We were “this close” to placing a bid on Rathbone. In fact, we called our realtor, told her we wanted to make an offer and met her at the property to see it one last time. The home sat on a dead end private street (meaning the residents living on that street were responsible for repair, snow plowing, etc) in the city of Grosse Pointe. The street itself is beautiful, lined with large stately homes (most much larger than the one we were looking at). It was 3200 square feet and built in 1956.
The home had many great updates, but unfortunately, not in the style that we prefer. Lots of dark and lots of gold. The selling agent made a point of telling us that all the fixtures in the home were recently updated to brass (which we would have switched out first thing). Still, the home was well taken care of, something that is a huge selling point for us.

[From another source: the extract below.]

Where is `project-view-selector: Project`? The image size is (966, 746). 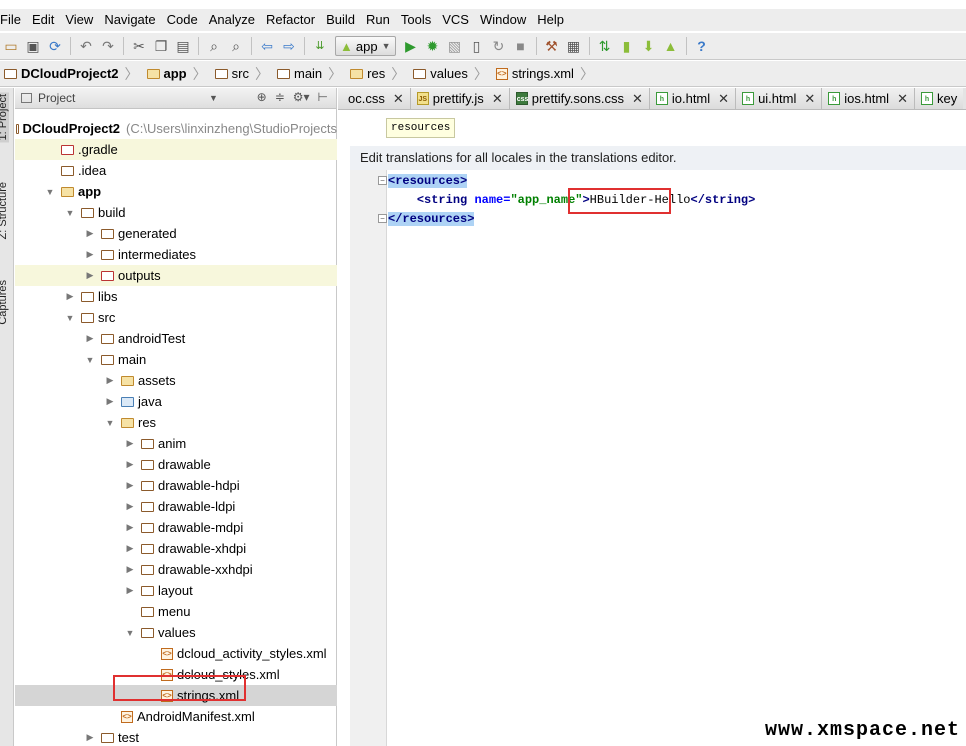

The best thing about this place was the backyard. A built-in fireplace, new patio, lots of space and a “secret” doorway to access the city park, which was just over the backyard fence. When we first viewed the house, we didn’t pay much attention to the park, but the second time we went there (the day we were planning on placing a bid), it was Memorial Day. From the backyard, we could see and hear the 30+ groups of people enjoying their holiday. As my husband pointed out, it was a happy kind of noise and something we probably wouldn’t notice after a while. Me, I wasn’t so sure. I felt exposed and hesitant to share my living space with all of Grosse Pointe.
We talked it over that night and decided not to make an offer. My husband wasn’t in love with it, so he was fine letting it go. Plus, it was at the high end of our price range, which would mean we could do very little in terms of remodeling or decorating. It sold a few weeks later.

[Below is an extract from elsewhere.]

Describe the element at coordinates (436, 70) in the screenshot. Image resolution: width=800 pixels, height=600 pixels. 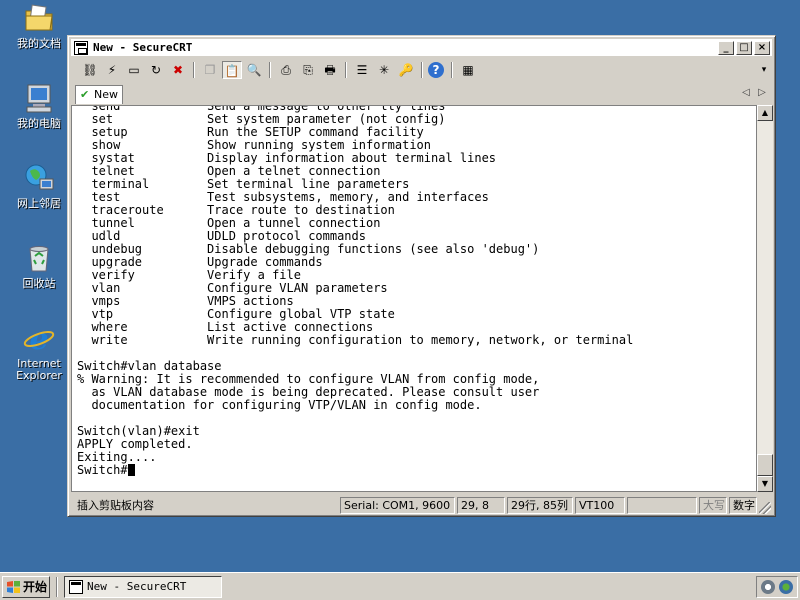
I see `help-icon: ?` at that location.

Stephens is a coveted street in Grosse Pointe Farms. Meaning that if you say you live on Stephens, people might say, “oh!” Meaning, it’s a very picturesque area, with beautiful (and expensive) homes. This particular home was the Canadian consulate. It was in pristine condition and everything was redone. It had a great open floor plan with sliding doors off the family and dining rooms. At 4600 square feet and six bedrooms, it was a little out of our price range comfort zone, but we looked at it anyway.
My husband really liked the spacious rooms and the fact that he would be able to have an office not in the basement (which actually would have been a great place for an office – it was finished like a main floor). And yes the kitchen had the best appliances and cabinets, but the whole place felt very sterile to me and I’m not sure that could have been remedied with decor (which we wouldn’t have been able to afford anyway, had we bought the house).
We didn’t have to discuss it long, though, because two days after we looked at it, our realtor called and said the sellers had received multiple offers (one of which they accepted later that day). It had been on the market for three days.
Cloverly is a street one block parallel to Stephens. Another coveted street in Grosse Pointe Farms. Of all the places we saw, we loved Cloverly the most. It had a gorgeous facade, big backyard and lots of character. It was built in 1929, was 4200 square feet and had five bedrooms. The owners took excellent care of the place and it showed.
BUT….the garage was small. It wouldn’t fit the motorcycle and it probably wouldn’t have fit both of our cars, or if it did, no one would be able to open any doors. The kitchen needed updates and it faced the street. And it was segregated from the rest of the house (being part of the servants, area back in the day) so whoever was cooking (me) would be totally alone (and not be able to keep an eye on the kids). And, if again I’m recalling correctly, I think this is the home where the basement ceiling was also quite low, which meant more ducking for the husband.
No matter how much we tried to justify its shortcomings, we could not bring ourselves to place a bid. After our first walk-through (I think we did three?), the owners lowered the price by $25,000 (or $30. Something like that). It sold shortly afterwards.
We still look longingly at the Cloverly house when we drive by. It was the one that got away. Fortunately. Because Lord knows I would not be happy up in that kitchen.